### Task input
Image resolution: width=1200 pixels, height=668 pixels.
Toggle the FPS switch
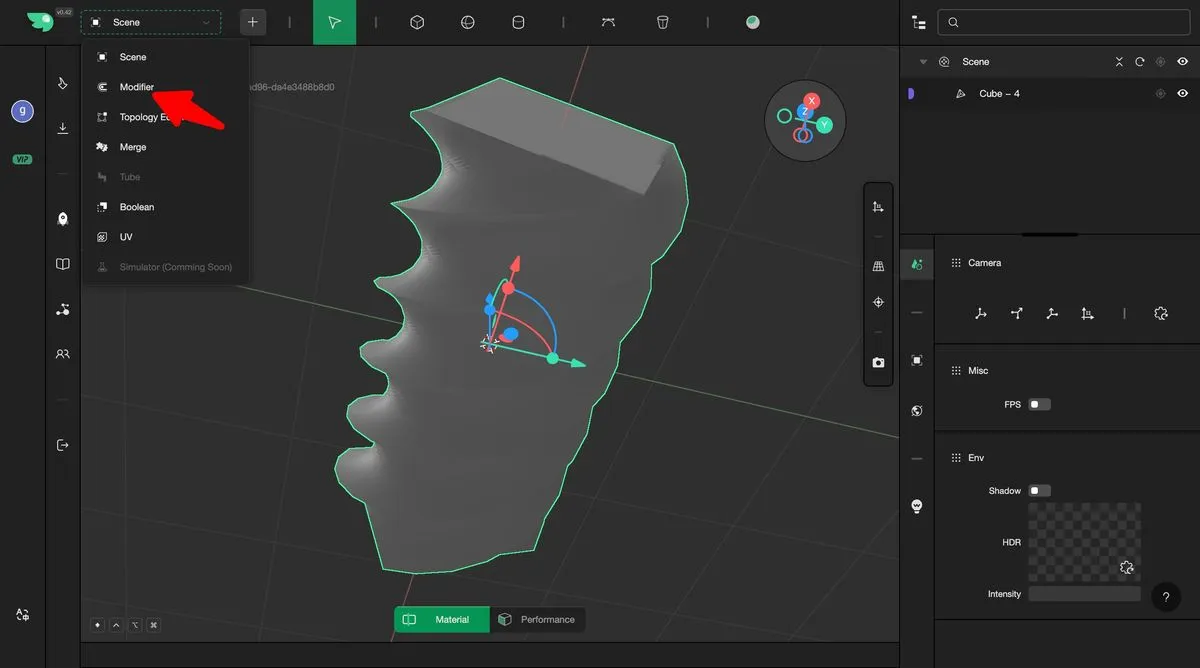[x=1039, y=405]
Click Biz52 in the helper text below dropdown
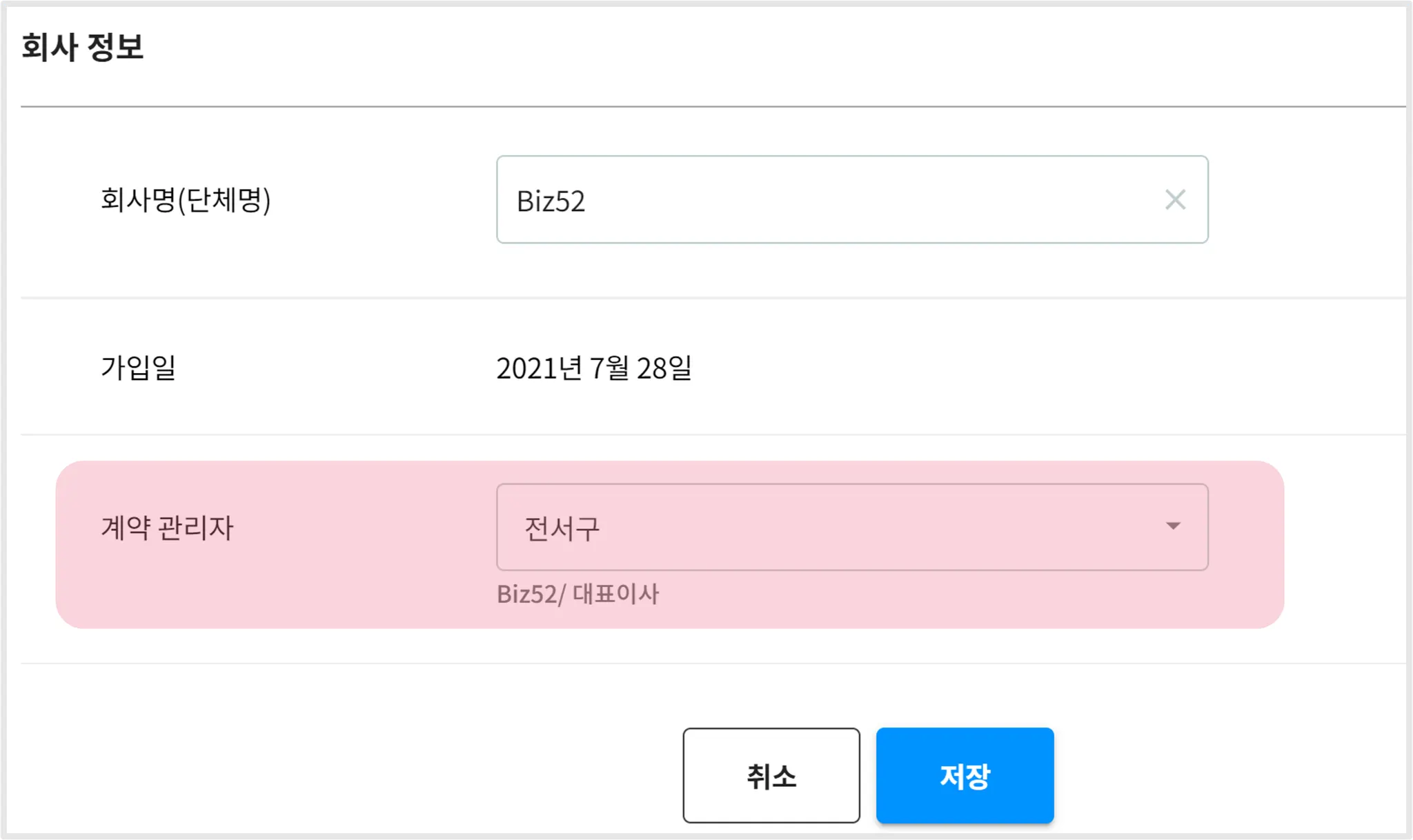 pos(527,594)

### What is being asked
Without the pictures, output the full listing exactly as it stands.

### Written answer
Image resolution: width=1200 pixels, height=668 pixels.
Toggle the FPS switch
[x=1039, y=405]
Click Biz52 in the helper text below dropdown
 pos(527,594)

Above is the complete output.